Gary Rowe was working for the FBI. He had been working for them since 1960, allegedly as an informant undercover in the Ku Klux Klan.
In 1975, wearing a bizarre cotton hood that resembled a Klan headpiece without the point, he told a Senate committee that the F.B.I. had known of and condoned his participation in violence against black people and had ordered him to sow dissent within the Klan by having sexual relations members’ wives.
He admitted to taking part in a baseball bat assault on Freedom Riders in Birmingham in 1961 and told the Alabama police that he had fatally shot a black man, never named, in a riot in 1963 and that Federal authorities knew about these incidents. As late as 1983, Mrs. Liuzzo’s children brought an unsuccessful $2 million suit against the F.B.I., charging that through its negligence in recruiting, training and controlling Mr. Rowe, it bore responsibility for the killing.
So Gary Rowe says that the government knew about the fact that he had murdered a black man in 1963, and he nevertheless continued working for them and receiving paychecks from them. He then participated in the murder of an activist who happened to be white, which is why this particular case received national attention. Once this happened, somebody must have told LBJ that Rowe was important:
The US President, Lyndon B Johnson, had intervened in the case from the very beginning.

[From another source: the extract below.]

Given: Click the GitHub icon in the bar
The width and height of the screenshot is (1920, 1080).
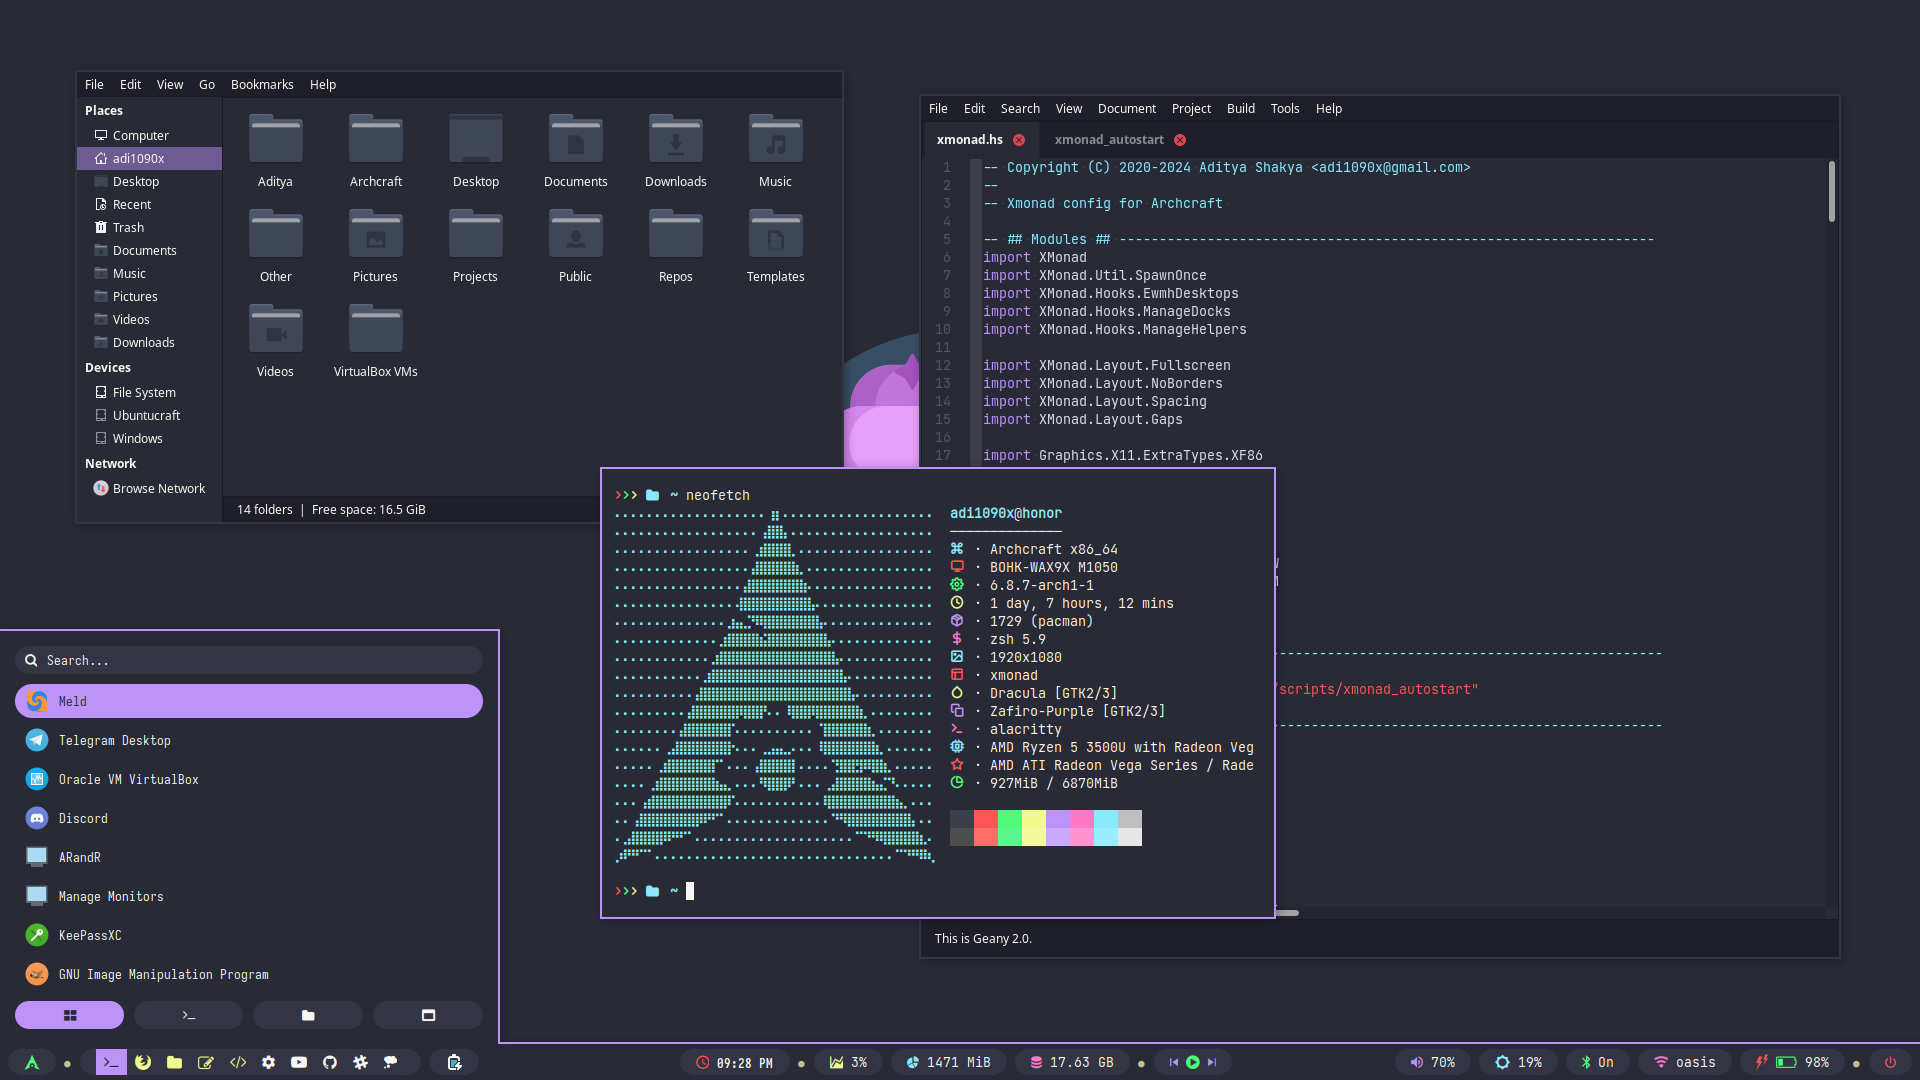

The day after Mrs Liuzzo’s murder he announced on television that four members of the KKK had been arrested, including Gary Rowe – later revealed as an undercover FBI agent and who testified against the other three.
He must have done a terrific job of informing. The FBI probably gained a whole lot of intelligence from this guy, which they used to destroy the KKK forever, right? After all, if they are paying a guy to beat and kill people, one would hope that it’s for a damned good reason.
Unfortunately, the answer is no. The FBI has a long history, under J. Edgar Hoover and through COINTELPRO, of being a racist organization willing to try and induce Dr. Martin Luther King into committing suicide (at minimum), and murder Fred Hampton and Mark Clark, among other Black Panther leaders.
Across from the U.S. Justice Department to this day, there is a statue of Albert Pike – the only Confederate soldier to have a statue in Washington, DC. Pike was many things, but one of them was the Chief Justice of the Ku Klux Klan. Gives us some idea about what kind of justice the DOJ is talking about.